Excerpt from a letter written by the Rector G. Cantoni, dated 18 October 1865: "In seguito al felice esito da lei sortito negli esami (...) per un posto di studio all'estero, il Regio Ministero dell'Istruzione pubblica (...) le ha aggiudicato un sussidio di lire 2400 per un anno, affinchè ella possa perfezionarsi in Vienna nella scienza della Fisiologia e Istologia. (...) I sussidi saranno pagati in dodici rate mensili eguali posticipate".

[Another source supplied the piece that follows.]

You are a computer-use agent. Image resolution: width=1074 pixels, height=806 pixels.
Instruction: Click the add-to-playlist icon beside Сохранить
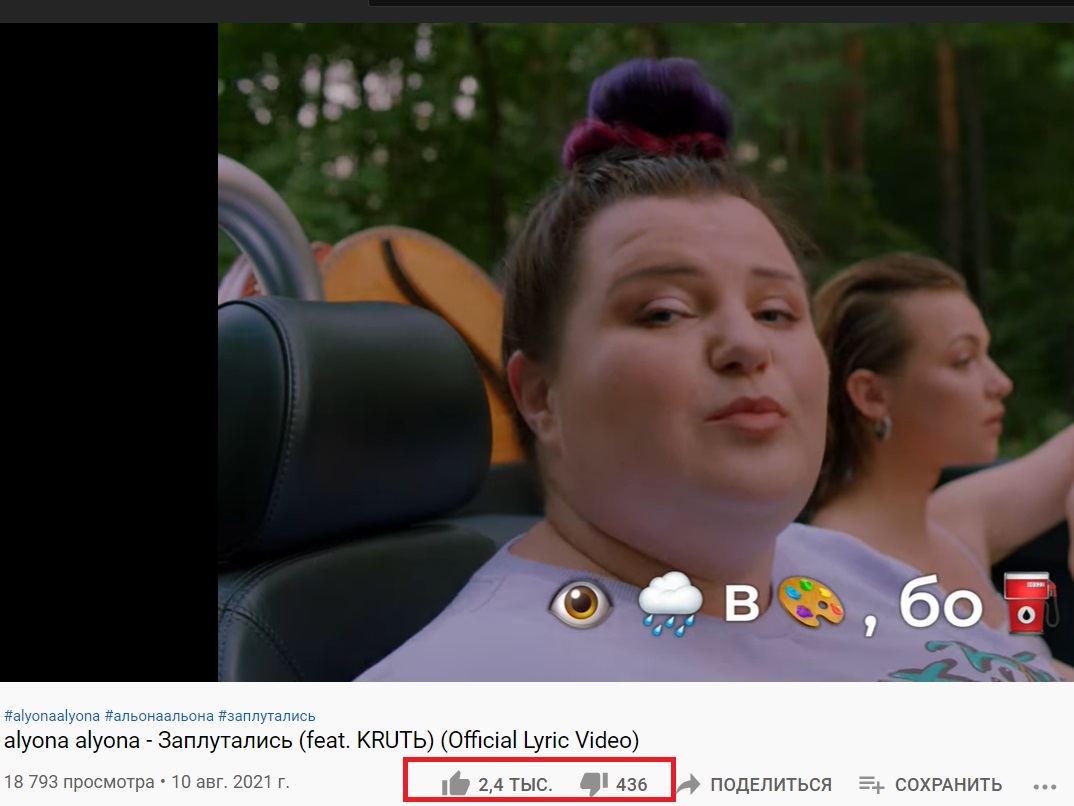873,785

However Enrico probably received only a part of the 2400 lire bursary he had been awarded because he hastily returned to Italy the next year.

=== Military service ===
He returned to Italy for military service and was placed under the command of Colonel Guicciardi; he fought to resist Austria's efforts to invade northern Italy through the Stelvio Pass. When an armistice was called, he received a short military leave in Sondrio before being sent with the 68th Regiment of the Infantry to mitigate a rebellion in Palermo, Sicily. An epidemic there had him fighting cholera instead of rebels.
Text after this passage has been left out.